David Bakin’s programming blog.

ReFS disk scrubbing doesn’t play nice with other work on the same disks

[Update: found the way to schedule ReFS disk scrubbing, see the end of the post.]

ReFS has great data integrity features, especially when running it on top of a Windows Storage Spaces resilient volume (e.g., when mirrored).  You can set it to do full file content integrity, which it does by keeping checksums of everything that’s written and then periodically scrubbing the disk and comparing the actual contents read to the expected checksum.  If one mirror reads bad data and the other mirror is correct then ReFS will fix up the bad copy.  This is all great stuff!  Except when it isn’t, of course … (why can’t I have my cake and eat it too?)

Today I was experiencing extremely sucky disk performance and couldn’t figure out why.  (If you must know, μTorrent kept reporting “disk overloaded” even when download/upload speeds were fairly low.)  I remembered that in the past I would have a day or two where I’d have extremely sucky disk performance but it would go away.  This time, it was annoying enough that I wanted to find out what was wrong.

TL;DR version: Periodic disk scrubbing had kicked in and was running full throttle on the disk.

I investigated this way:  First I looked at the Resource Monitor for Disk usage.  It showed that a volume I wasn’t using was having continuous high traffic.  In fact, it showed that System (PID 4) was reading a 70Gb tar file in a directory of 400Gb of tar files that I never ever touch.  (It is an enormous repository of Java/C++ sources I acquired for a project I started and haven’t actually worked on in a long time.)  I then checked Windows Defender:  It wasn’t scanning, and MsMpEng.exe wasn’t using any CPU either.  I don’t know what sparked my thought process, but I finally googled for “ReFS disk integrity” and found a suggestion to check the Event Log Microsoft/Windows/DataIntegrityScan (under Applications and Services Logs).

Sure enough, it showed a scan of my ReFS volume had commenced in the early afternoon and was still going at 9PM.  Looking back in the log just a short way I found the last such scan ran 3 weeks ago and took 40 hours to complete!  (It’s a 4.3Tb volume, striped as well as mirrored; I typically get sustained read speeds of ~170-180Mb/s and Resource Monitor was showing System reading this tar file at around 110Mb/s.) (I also discovered, in the logs, events showing that if the scrub is interrupted by rebooting it continues after boot.  I did reboot a couple of times today in order to fix an issue with my Logitech mouse device driver.  (Don’t ask.) I don’t know if it restarts the scan or continues from where it got interrupted, I presume the latter.)

To be perfectly precise here, my problem may be that I have two volumes running on the same underlying Windows Storage pool, that is, on the same disks.  The ReFS volume and an NTFS volume.  My μTorrent traffic is directed at the NTFS volume (so I can use smaller 4Kb disk clusters which plays better with μTorrent).  It is possible that the scrubber would behave better if the ReFS volume was the only user of the underlying Storage Pool.  (But if that’s the issue, it is rather lame for an otherwise very well implemented feature.)

I can’t find any documentation or blog posts anywhere on the net that explains how to either schedule these scrubs or cause it to throttle itself.

Update: The ReFS disk scrubber runs on a task schedule – see the Task Scheduler under Task Scheduler Library/Microsoft/Windows/Data Integrity Scan.

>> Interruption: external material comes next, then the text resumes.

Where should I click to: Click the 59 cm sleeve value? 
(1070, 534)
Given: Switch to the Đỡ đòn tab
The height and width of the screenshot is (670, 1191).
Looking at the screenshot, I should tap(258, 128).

Change the schedule to what will not impact you, or disable it altogether … but remember to run it manually before you get into trouble! I haven’t found a way to throttle so that it can run slowly and steadily without impacting other work on the box.

And after I did this I still had problems with unresponsiveness … and much more often! I tracked that down to Regular Maintenance. I can’t tell everything that goes on during Regular Maintenance but at least part of it is the defragger, which, on a large volume, is terribly slow. I had to go to Task Scheduler Library/Microsoft/Windows/TaskScheduler and disable Idle Maintenance—because even though I configured it to stop when the computer was no longer idle it just kept going and going and going. Also I changed the schedule on Regular Maintenance so it happens a lot less often (like, every other weekend). And finally, I disabled Maintenance Configurator because if you let that run it automagically resets your changes to the other maintenance tasks. (I forget where I read about that necessary fix but I wish I did so I could thank the guy.) I wish I knew if there was any “maintenance” I’ve turned off that I’ll miss later …